Answer: As we already described in the Results and Discussion sections, PD-1/PD-L1 cancer immunotherapy and DNA damage responses are actively associated with the EP subtype. These results imply that PD-1/PD-L1 inhibitors may be a suitable treatment for NMIBC patients with the EP subtype. However, the effectiveness of PD-1/PD-L1 inhibitors against the EP subtype should be validated in other NMIBC cohorts since there is no treatment data relevant to PD-1/PD-L1 inhibitors in patients with NMIBC.
Minor points
1) In line 273, "Comaprison" should be corrected.
Answer: As the reviewer pointed out, we fixed the word.
2) It is better to describe the definitions of recurrence and progression.
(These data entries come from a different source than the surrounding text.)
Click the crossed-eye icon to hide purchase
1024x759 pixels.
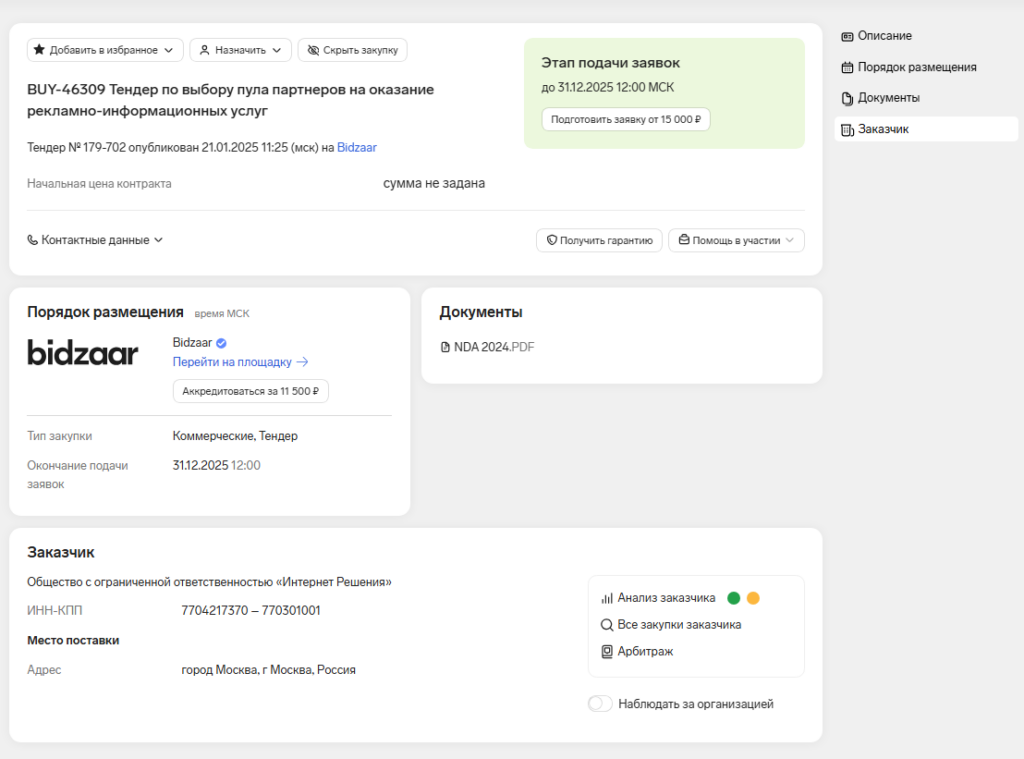313,50
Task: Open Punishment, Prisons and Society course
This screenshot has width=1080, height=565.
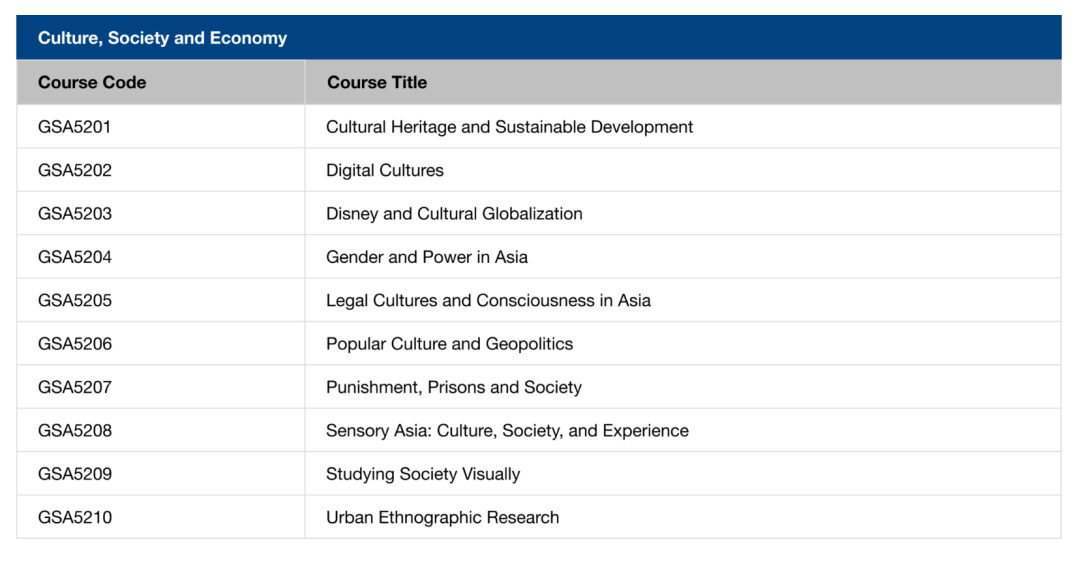Action: [454, 387]
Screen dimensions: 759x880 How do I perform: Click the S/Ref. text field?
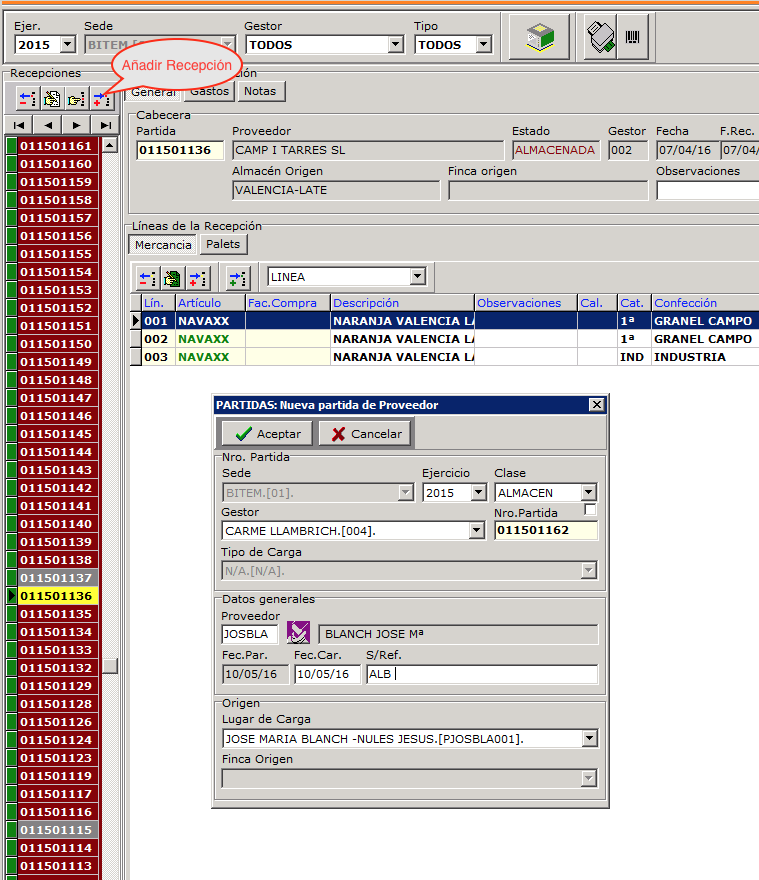(x=482, y=674)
Maybe they might be a bit different between the cohorts.
Answer: As described in the subsection 4.2. Patients and tissue samples of a validation cohort of the Material and Methods section, disease recurrence was defined as relapse of primary NMIBC at a lower or equivalent pathologic stage (Ta or T1), whereas disease progression was defined as an increase in stage from either Ta or T1 to T2 or higher after relapse. For more information, we also cited the literature that described disease recurrence and progression in NMIBC. Thanks again for the reviewer’s valuable comments.
Round 2
Reviewer 1 Report
The authors have adequately addressed all the issues raised by this reviewer.